Azelma wrote:
I like when people who have never played a video game (Skyrim, in this case) but they still feel qualified to say it's "buggy as hell" and comment on it.
Bethesda games are buggy as hell. Do you disagree?
Azelma wrote:
Have there been minor bugs? Absolutely. And of course they should work to eliminate those in the future...but to say the whole game is bad because of a few bugs is stupid.
That is not what I said. I did not say the "whole game" was bad. I did not say the game was bad at all. Go back and try reading what I wrote before typing a response.
Azelma wrote:
For those looking for massive changes to MMO formats...I'm curious what you would like to see done differently in order to entice you to play?
-Build the MMO as an MMO, not a single-player game played with many other people playing a single-player game. Cooperation and communication should be fundamental to the game.
-Monthly subscription to ensure that the game is run as a going concern and that everyone is on even ground.
-Devs should call the shots, not the marketing department. Shameless plugs and blatant attempts to manipulate customers are a turn-off (WoW bashing, plugs to specific groups, attempting to create an appearance of exclusivity through betas etc).
-The dev team should be 95% male, white/asian/indian. None of this diversity crap. And "diversity" should not be reflected in-game either (SC1 vs SC2). The fact that GW2 makes such blatant advances to girl gamers and has
girl gamers on the dev team who seem to do nothing but spout crap designed to appeal to loser men and poser women and write narcissistic asshat profiles on the Wiki is a huge turn-off and bodes ill for the game.

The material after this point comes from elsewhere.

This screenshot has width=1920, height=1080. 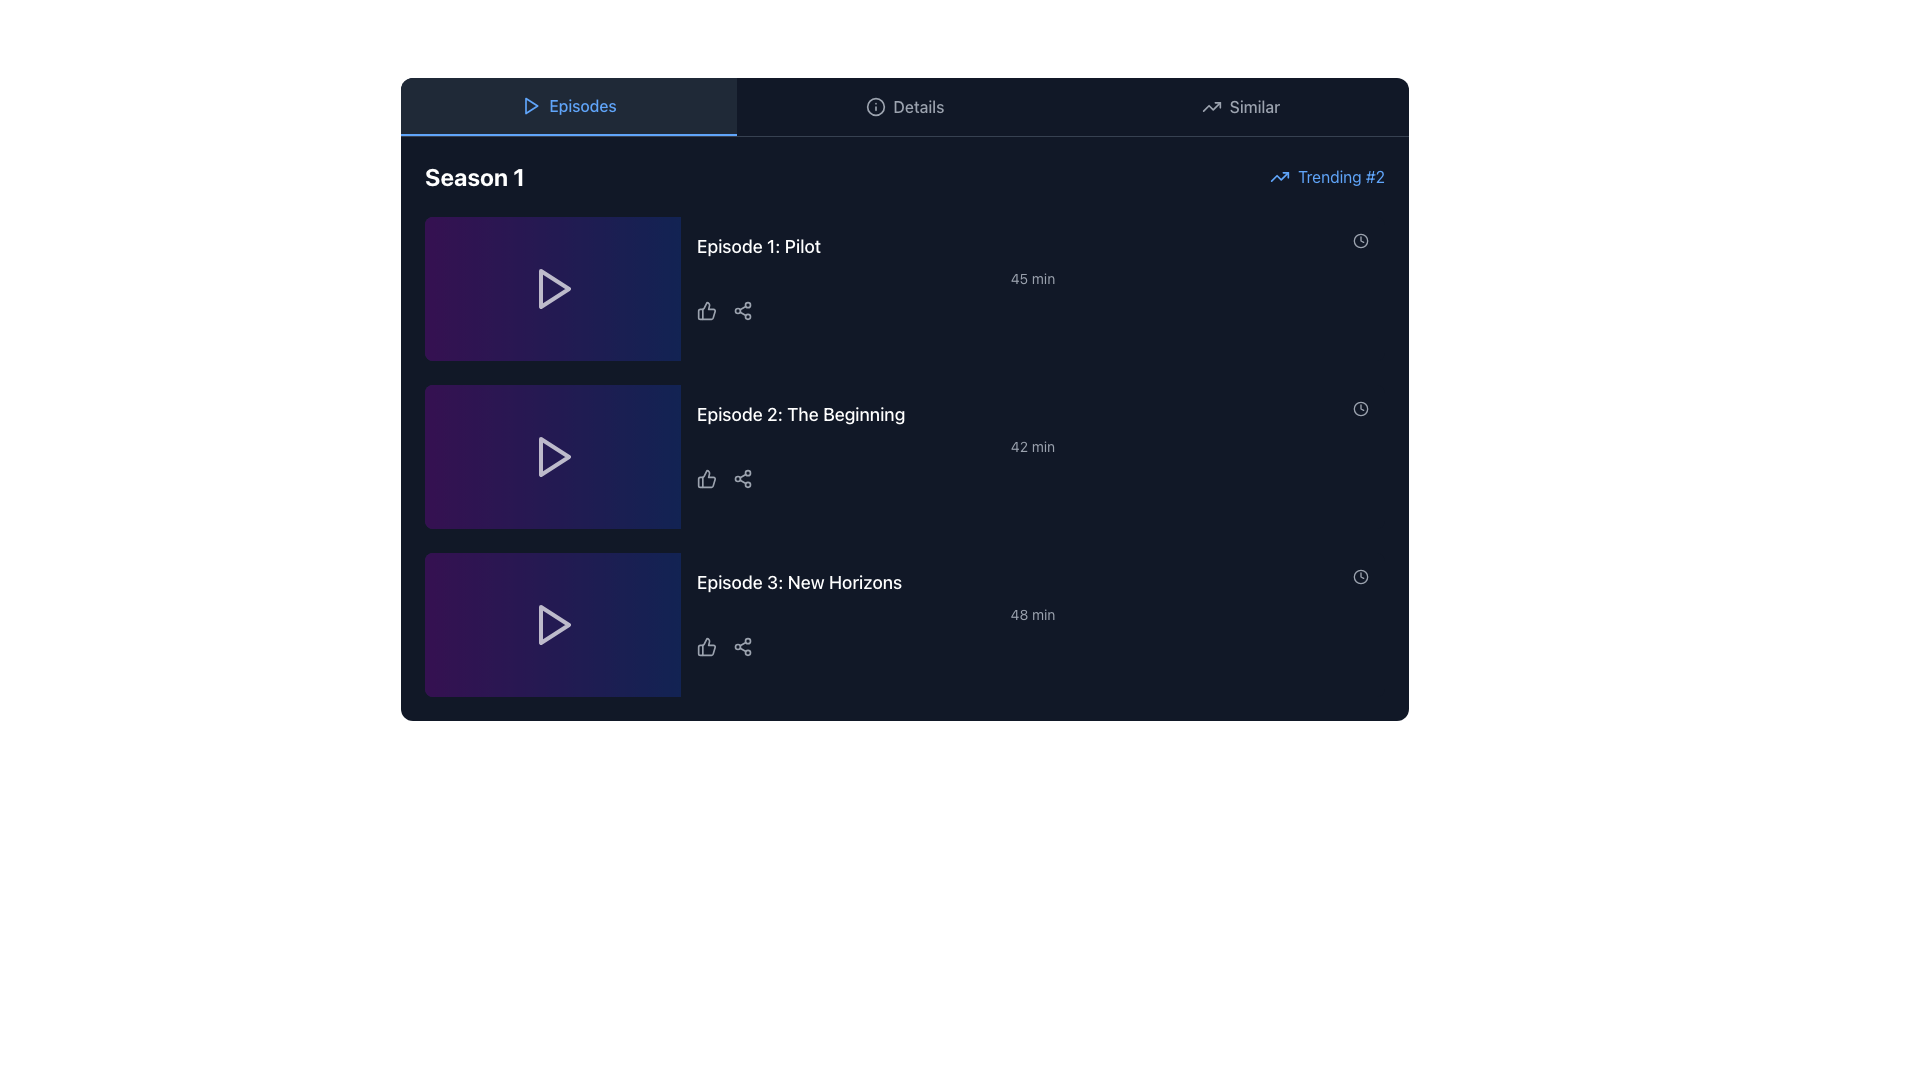 What do you see at coordinates (552, 623) in the screenshot?
I see `the white triangular play icon located inside the rectangular tile for 'Episode 3: New Horizons' to change its opacity` at bounding box center [552, 623].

-Open and sincere dialogue with the community. Devs should be prolific forum posters. And without the need for a chorus. Devs should be devs first, not CMs who lead teams of programmers (lol Greg Street). This is something F&T did well.
-Stop with the exorbitant system requirements and overkill graphics. The game environment should be high on detail and low on tech.
-The game world should be original and not disgustingly banal rehashes of real-life cultures and locales (Grizzly Hills, Victorian fetishism, etc).
-Above all else - the game should have a clear, cohesive vision. None of this "do whatever you want, whomever you may be" nonsense trying to sell games as fun for everyone from 15-year-olds with ADHD to moron girl gamers to the family dog. The game should be driven by gameplay and applied skill. If that means alienating bads, idiots and losers so be it.
-Note that none of that means that I think the game should be as outrageously hardcore as EvE and played entirely by super-nerds. I truly believe that Vanilla WoW was the correct casualization model, and efforts to further "casualize" gaming by watering it down and broadening appeal almost to the point of nihilism are self-defeating, bringing out only the most negative community elements.
I firmly believe that the the casuals will follow the hardcore into a good, well-balanced, creatively designed game. Five years ago, I heard about the "donut" analogy and thought it was demented, self-serving tripe. WotLK, Cata, Activision and the experience of dealing with legions of girl gamers, the worthless children of divorced parents, poor white trash and other morons has managed to completely change my mind on the topic.
A casual game is a hardcore game, and vice versa.